(Stored data)
_ _ _

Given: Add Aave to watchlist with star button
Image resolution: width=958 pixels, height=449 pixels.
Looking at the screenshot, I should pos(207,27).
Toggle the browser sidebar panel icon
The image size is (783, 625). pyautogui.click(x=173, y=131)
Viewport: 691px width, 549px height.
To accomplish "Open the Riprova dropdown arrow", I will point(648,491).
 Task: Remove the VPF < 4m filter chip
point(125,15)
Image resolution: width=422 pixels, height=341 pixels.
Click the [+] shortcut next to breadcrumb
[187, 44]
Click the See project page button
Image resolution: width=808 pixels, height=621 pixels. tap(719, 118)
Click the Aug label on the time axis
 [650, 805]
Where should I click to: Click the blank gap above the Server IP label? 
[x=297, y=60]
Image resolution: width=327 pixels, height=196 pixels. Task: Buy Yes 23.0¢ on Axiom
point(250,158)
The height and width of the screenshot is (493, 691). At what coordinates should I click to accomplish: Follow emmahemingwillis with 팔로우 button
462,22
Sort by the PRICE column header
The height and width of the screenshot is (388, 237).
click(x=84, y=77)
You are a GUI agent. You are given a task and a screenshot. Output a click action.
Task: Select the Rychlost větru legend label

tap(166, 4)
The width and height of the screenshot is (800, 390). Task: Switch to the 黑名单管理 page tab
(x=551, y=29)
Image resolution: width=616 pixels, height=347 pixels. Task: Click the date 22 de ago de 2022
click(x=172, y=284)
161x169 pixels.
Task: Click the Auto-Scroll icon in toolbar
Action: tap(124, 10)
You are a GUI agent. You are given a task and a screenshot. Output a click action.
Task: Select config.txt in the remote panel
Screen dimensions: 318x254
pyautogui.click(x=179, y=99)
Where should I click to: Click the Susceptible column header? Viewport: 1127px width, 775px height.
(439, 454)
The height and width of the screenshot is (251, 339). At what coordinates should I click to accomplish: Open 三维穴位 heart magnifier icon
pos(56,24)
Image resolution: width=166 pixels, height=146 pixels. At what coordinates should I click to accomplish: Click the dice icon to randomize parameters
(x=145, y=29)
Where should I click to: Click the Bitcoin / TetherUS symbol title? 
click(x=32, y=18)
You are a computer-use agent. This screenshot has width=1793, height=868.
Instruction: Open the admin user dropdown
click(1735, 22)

_ _ _

> [Exercise aim]
Write the data out again. Match it exactly.

> [Task answer]
Given: Add Aave to watchlist with star button
Image resolution: width=958 pixels, height=449 pixels.
Looking at the screenshot, I should pos(207,27).
Toggle the browser sidebar panel icon
The image size is (783, 625). pyautogui.click(x=173, y=131)
Viewport: 691px width, 549px height.
To accomplish "Open the Riprova dropdown arrow", I will point(648,491).
 Task: Remove the VPF < 4m filter chip
point(125,15)
Image resolution: width=422 pixels, height=341 pixels.
Click the [+] shortcut next to breadcrumb
[187, 44]
Click the See project page button
Image resolution: width=808 pixels, height=621 pixels. tap(719, 118)
Click the Aug label on the time axis
 [650, 805]
Where should I click to: Click the blank gap above the Server IP label? 
[x=297, y=60]
Image resolution: width=327 pixels, height=196 pixels. Task: Buy Yes 23.0¢ on Axiom
point(250,158)
The height and width of the screenshot is (493, 691). At what coordinates should I click to accomplish: Follow emmahemingwillis with 팔로우 button
462,22
Sort by the PRICE column header
The height and width of the screenshot is (388, 237).
click(x=84, y=77)
You are a GUI agent. You are given a task and a screenshot. Output a click action.
Task: Select the Rychlost větru legend label

tap(166, 4)
The width and height of the screenshot is (800, 390). Task: Switch to the 黑名单管理 page tab
(x=551, y=29)
Image resolution: width=616 pixels, height=347 pixels. Task: Click the date 22 de ago de 2022
click(x=172, y=284)
161x169 pixels.
Task: Click the Auto-Scroll icon in toolbar
Action: tap(124, 10)
You are a GUI agent. You are given a task and a screenshot. Output a click action.
Task: Select config.txt in the remote panel
Screen dimensions: 318x254
pyautogui.click(x=179, y=99)
Where should I click to: Click the Susceptible column header? Viewport: 1127px width, 775px height.
(439, 454)
The height and width of the screenshot is (251, 339). At what coordinates should I click to accomplish: Open 三维穴位 heart magnifier icon
pos(56,24)
Image resolution: width=166 pixels, height=146 pixels. At what coordinates should I click to accomplish: Click the dice icon to randomize parameters
(x=145, y=29)
Where should I click to: Click the Bitcoin / TetherUS symbol title? 
click(x=32, y=18)
You are a computer-use agent. This screenshot has width=1793, height=868.
Instruction: Open the admin user dropdown
click(1735, 22)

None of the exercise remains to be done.